Nada o todo. Me dice con apatía.
Eso es muy relativo. Le digo utilizando su mismo tono displicente.
Y de pronto me aplasto un dedo contra una puerta y el día estalla ante mí y yo expulso maldiciones y mi dedo chilla.
Nos miramos en el freezer y nos hacemos una advertencia.
Cuidáte de mí.
Vos terminá con la pereza que no hay tiempo.
Dura sentencia.

13 Comentarios

  1. Pues de una forma u otra, tu día ha pasado por mi casa también, jajaja

    Besos!

  2. Que día más malcarado.
    No le hables.
    Qué se han pensado?

    Besos para tu dedito.

  3. jeje, a veces son los dedos y a veces el alma la que a uno se le aplasta.
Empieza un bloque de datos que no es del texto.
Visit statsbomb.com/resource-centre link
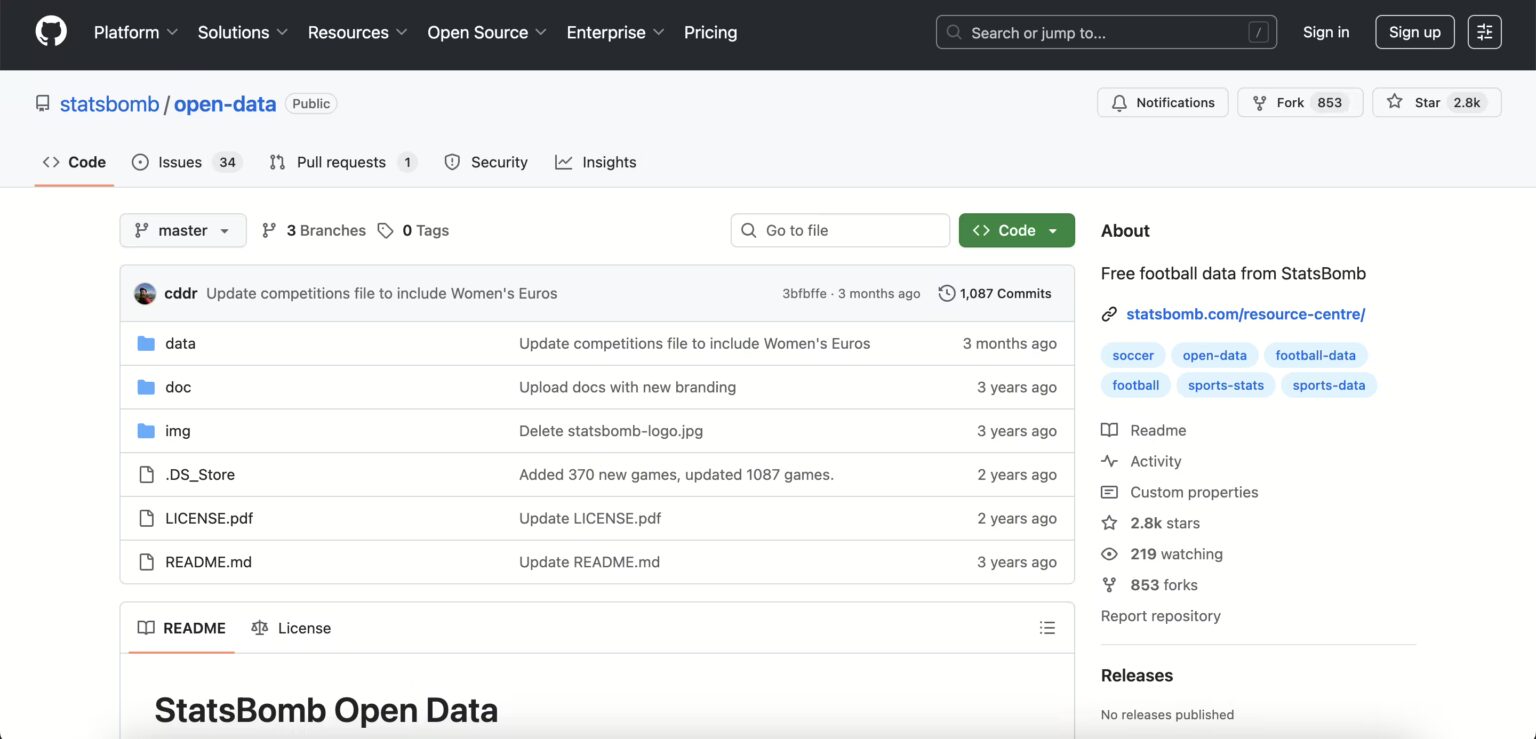 point(1245,313)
Pero en lugar de producirme,pena, me sonreí por el estilo de tu poema.
    Besos, preciosa, que mejore tu dedito.

  4. Ay de esas sentencias, y de esos machucos, y de esas ganas de pasar el día sin ver...
    o si..
    besos querida amiga:)

  5. suelen pasar esos días.


    Un abrazo
    Saludos fraternos...

  6. Patito, los lunes son difíciles cuesta trabajo retomar la rutina....Para tu dedito
    "Sana sana colita de rana, sino sana hoy sanará mañana"

    Besitos

  7. Cuidate de mi...

    jajaja

    Cuidame de ti...

    qué cosa con estos días...

    :)

  8. Upa! Menos mal que ya terminó el día, que sentencia más dura! ¿Cómo se le ocurre? ¿Que se cree?... Por lo menos en estas latitudes ya es martes... y le puedes dar espacio a lo que quieras, porque el tiempo es tuyo! Todo, todito.
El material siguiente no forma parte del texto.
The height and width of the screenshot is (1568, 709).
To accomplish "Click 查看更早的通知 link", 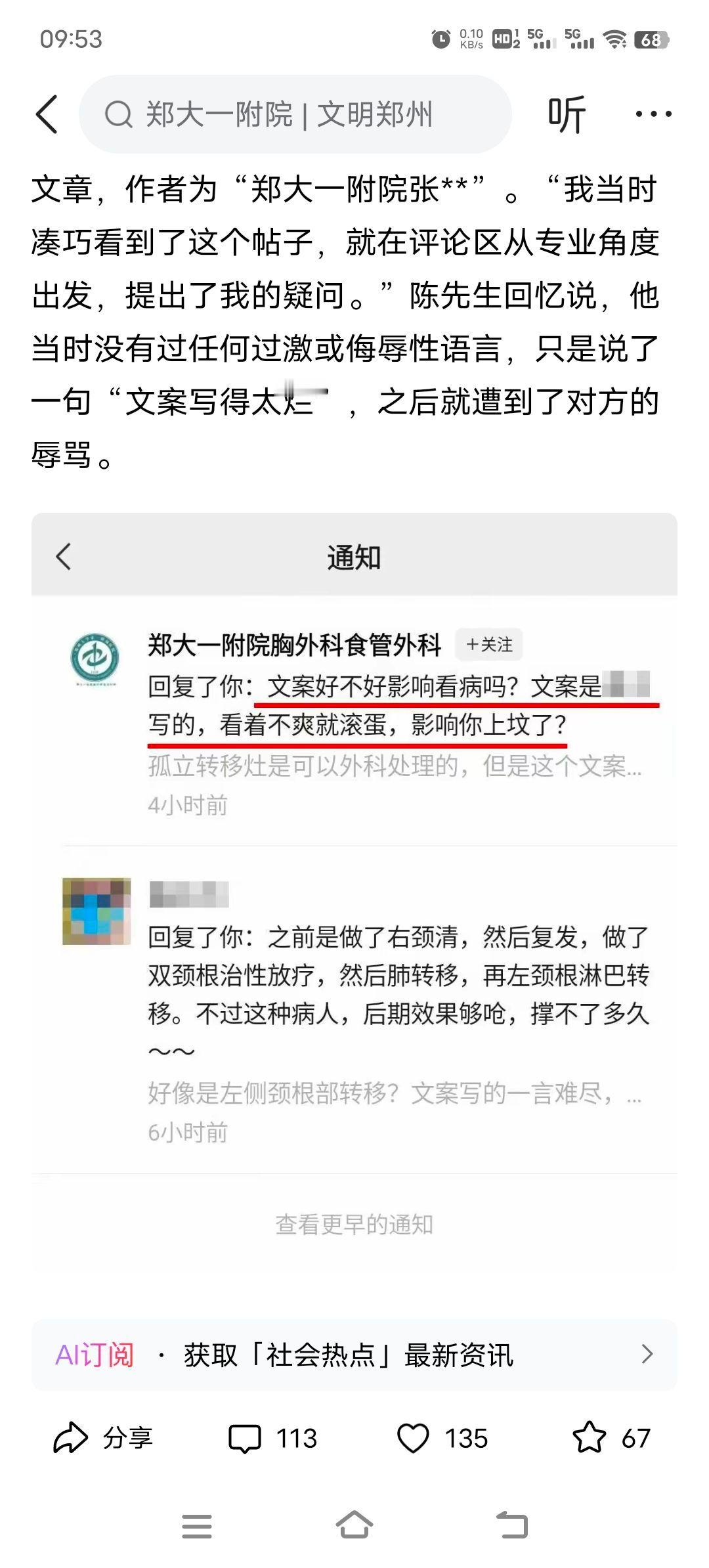I will [x=354, y=1225].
    Y tu dedito?... besossssss

  9. Georgia says:

    Vaya día querida...que bueno que le miraste de frente aún con el dedo latiendo...se lo pensará dos veces antes de intentar obstaculizar tu mañana en otra oportunidad ;)

    un abrazo

  10. ybris says:

    El tiempo habla siempre a quien lo mira de frente.
    Y no hay lugar a la pereza sino a la advertencia de quien no está dispuesto a dejarle pasar en vano.
    Aunque nos aplastemos un dedo con la puerta.

    Besos.

  11. Eli says:

    El Lunes, a medio camino entre domingo y martes, puebla lo que puede, negándose a mostrar sus límites por completo y como iceberg afiebrado, mantiene a los Titanic, a punto de naufragar, siendo otros.

    No es que le falte vista, es que le sobran gafas...

  12. Murgan says:

    Me encanta...

    Un beso fuerte.

    [Rabel]

  13. Ardaire says:

    Los lunes tienen una merecida mala fama, menos mal que pasan.